The People’s Bank of China said Friday it would cut the reserve requirement ratio (RRR) by 50 basis points for all banks, effective from July 15. The move is expected to release around 1 trillion yuan (or $154 billion) in long-term liquidity into the economy.
The reserve requirement represents the amount of money that banks must hold in their coffers as a proportion of their total deposits.
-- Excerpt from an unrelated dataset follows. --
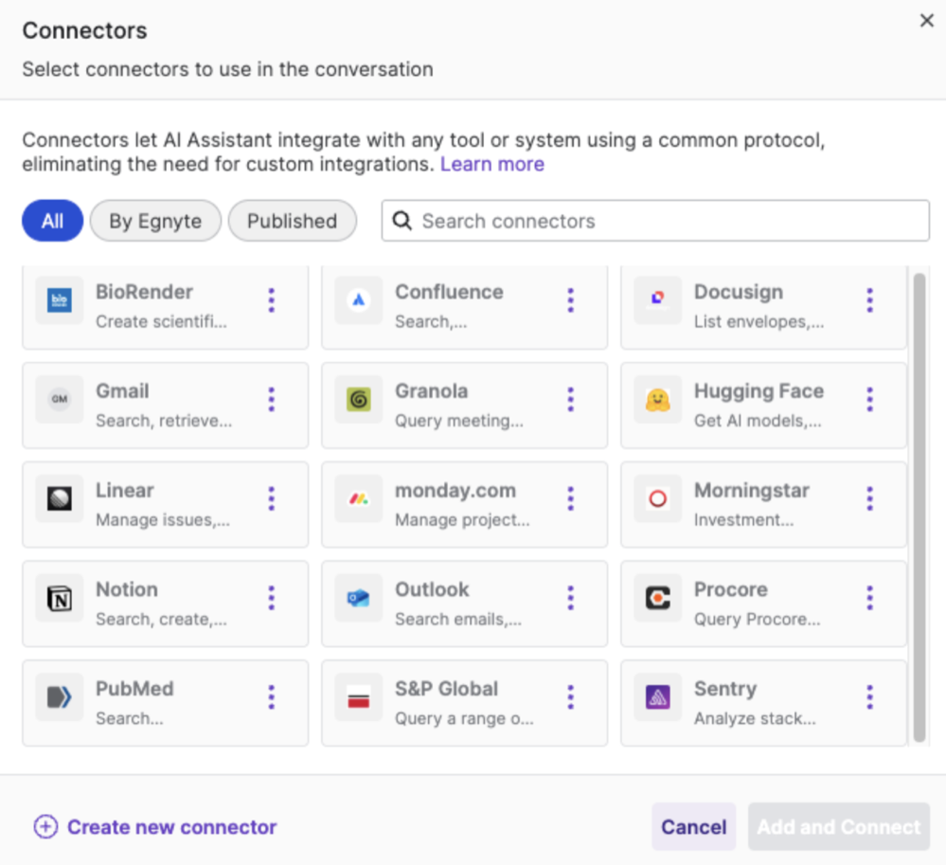The image size is (946, 865).
Task: Open the options menu for S&P Global
Action: coord(570,698)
A lowering of that required amount will increase the supply of money that banks can lend to businesses and individuals.
“We think this broad-based RRR cut could boost market sentiment in the short term and improve stock market liquidity,” UBS analysts Lei Meng and Eric Lin said in a note on Monday.
In the short term, the move could boost liquidity-sensitive sectors, such as aerospace and defense, electronics, IT and media, according to UBS.
Companies with strong earnings expectations could also outperform, UBS said, citing sectors such as electric vehicles and batteries, and the new energy sector.
However, the market rally may be short-lived given concerns over China’s slowing economic growth, the bank indicated.
“The RRR cut has, to some extent, added to equity investors’ concerns that the economic recovery in Q2-Q3 (this year) may not be as good as the market expected,” the UBS analysts wrote. “In our view, in the absence of a directional shift to monetary policy loosening, the additional liquidity will not drive a sustained market rally.”
UBS analysts pointed out that investors’ are worried about the weakening pace of China’s economic recovery in the second and third quarter this year — and that may weigh on the banking, insurance and consumer sectors.
The Chinese central bank’s move on Friday signals that the country acknowledges the risks to China’s growth, analysts said.
“It is a signal, it’s a higher profile message I think, that the authorities are paying attention and alert to the possibility of downside risks,” Andrew Tilton, chief Asia Pacific economist at Goldman Sachs, told CNBC’s “Street Signs Asia” on Monday.
Separately, Eurasia Group analysts said: “The move, which is expected to inject 1 trillion yuan into the economy, is an acknowledgement of strong headwinds to corporate profitability, financial stability, and growth.”
The move “does not detract from PBOC’s ‘prudent’ monetary stance that’s done with emphatic easing,” said Vishnu Varathan, head of economics and strategy as at Mizuho Bank in a note on Monday.
He added that it focuses on calibrating credit — to restrain credit to frothy or speculative sectors, while boosting it for small- and medium-sized enterprises.
Varathan said that the cornerstone of Beijing’s policy calculus is still to mitigate a build-up of financial stability risks.